Colton Grubbs, 21, of Stanford, Kentucky, the author of the infamous LuminosityLink RAT, was sentenced to 30 months in federal prison,
In February, the Europol’s European Cybercrime Centre (EC3) along with the UK National Crime Agency (NCA) disclosed the details of an international law enforcement operation that targeted the criminal ecosystem around the Luminosity RAT (aka LuminosityLink).
According to the EC3, the joint operation was conducted in September 2017, it involved more than a dozen law enforcement agencies from Europe, the US, and Australia.
The Luminosity RAT was first spotted in 2015 but it became very popular in 2016.

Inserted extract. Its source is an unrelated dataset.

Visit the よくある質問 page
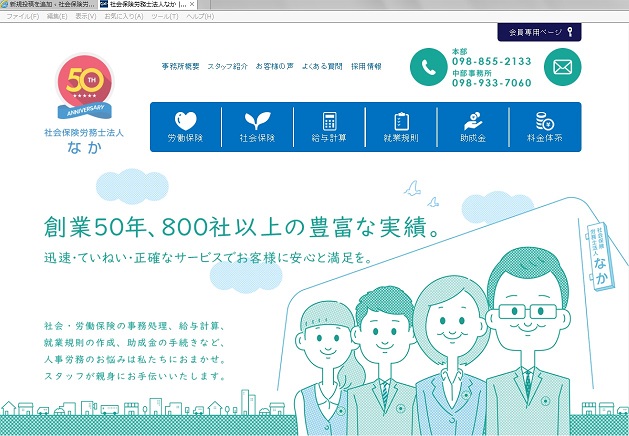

The malware was offered for sale in the criminal underground for as little as $40, it allows attackers to take complete control over the infected system.
In September 2016, the UK law enforcement arrested Colton Grubbs, the man admitted to designing, marketing, and selling LuminosityLink.
Grubbs offered for sale the malware for $39.99 to more than 6,000 customers, he also helped them to hack computers worldwide.
“Grubbs previously admitted to designing, marketing, and selling a software, called
LuminosityLink, that Grubbs knew would be used by some customers to remotely access and control their victims’ computers without the victims’ knowledge or consent. Among other malicious features, LuminosityLink allowed Grubbs’ customers to record the keys that victims pressed on their keyboards, surveil victims using their computers’ cameras and microphones, view and download the computers’ files, and steal names and passwords used to access websites.” reads the DoJ’s sentence.
“Directly and indirectly, Grubbs offered assistance to his customers on how to use LuminosityLink for unauthorized computer intrusions through posts and group chats on websites such as HackForums.net. “
Grubbs will serve 85% of his prison sentence, then he will be released under supervision of the United States Probation Office for a term of three years.
Grubbs must forfeit the proceeds of his crimes, including 114 Bitcoin that was seized by the Federal Bureau of Investigation.
“Our modern society is dependent on computers, mobile devices, and the use of the internet. It is essential that we vigorously prosecute those who erode that confidence and illicitly gain access to computer systems and the electronic information of others. Everyone benefits when this deceitful conduct is discovered, investigated, and prosecuted,” Robert M. Duncan, Jr., United States Attorney for the Eastern District of Kentucky, said.
The arrest triggered a new investigation that resulted in several arrests, search warrants, and cease and desist notifications across Europe, America, and Australia.
Law enforcement agencies target both sellers and users of Luminosity Trojan. According to the NCA, a small crime ring in the UK distributed Luminosity RAT to more than 8,600 buyers across 78 countries.